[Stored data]
_ _ _
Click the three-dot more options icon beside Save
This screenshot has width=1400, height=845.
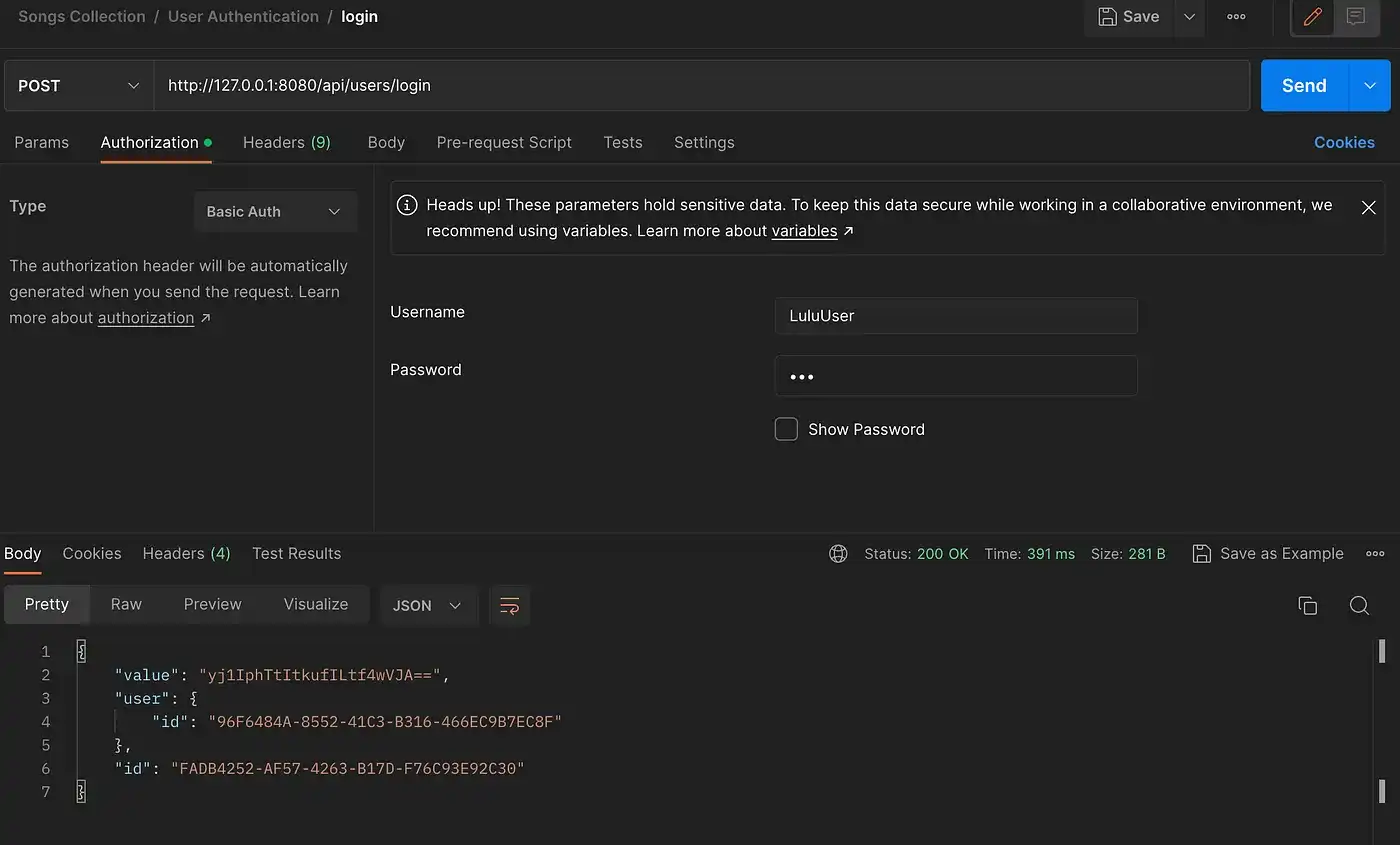(1236, 17)
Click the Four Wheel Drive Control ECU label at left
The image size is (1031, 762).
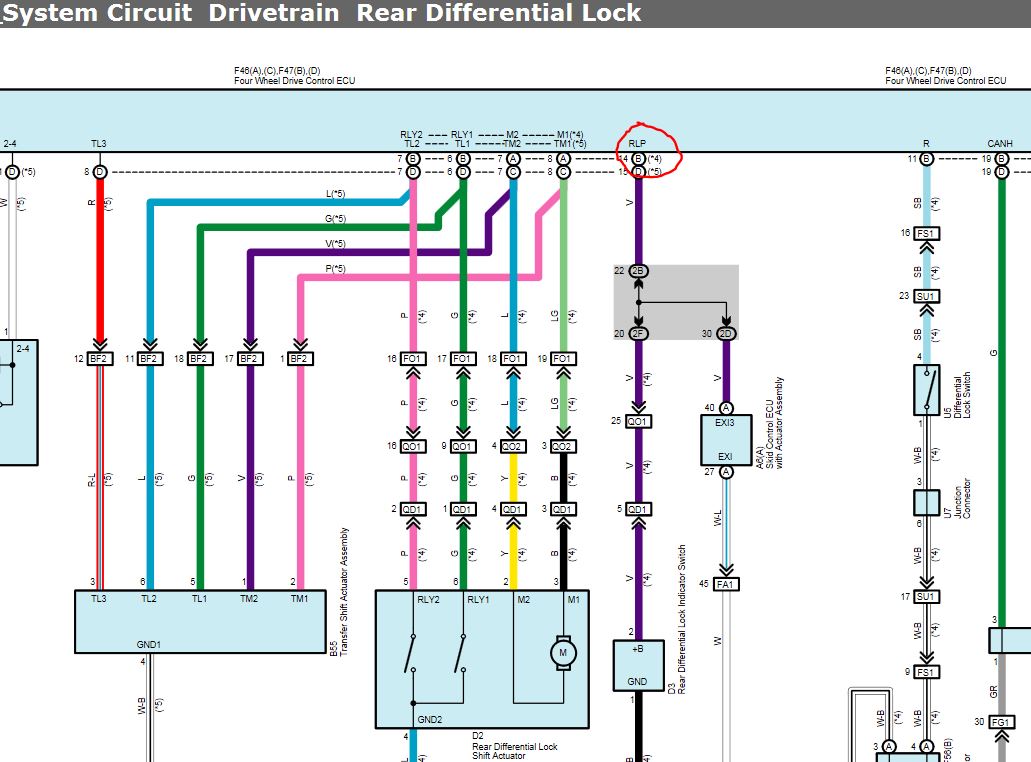(295, 80)
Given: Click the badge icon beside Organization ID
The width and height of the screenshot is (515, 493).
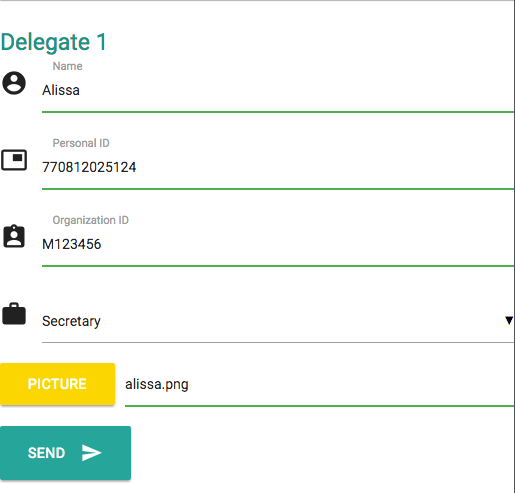Looking at the screenshot, I should [x=14, y=236].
_ _ _
§ **Instructions for the task**
Repeat, exactly and with no pictures, each line from the line that holds "This screenshot has width=1400, height=845." through the last line of the records above.

§ **Solution to this exercise**
This screenshot has width=1400, height=845.
(1236, 17)
Click the Four Wheel Drive Control ECU label at left
The image size is (1031, 762).
(295, 80)
Given: Click the badge icon beside Organization ID
The width and height of the screenshot is (515, 493).
Looking at the screenshot, I should [x=14, y=236].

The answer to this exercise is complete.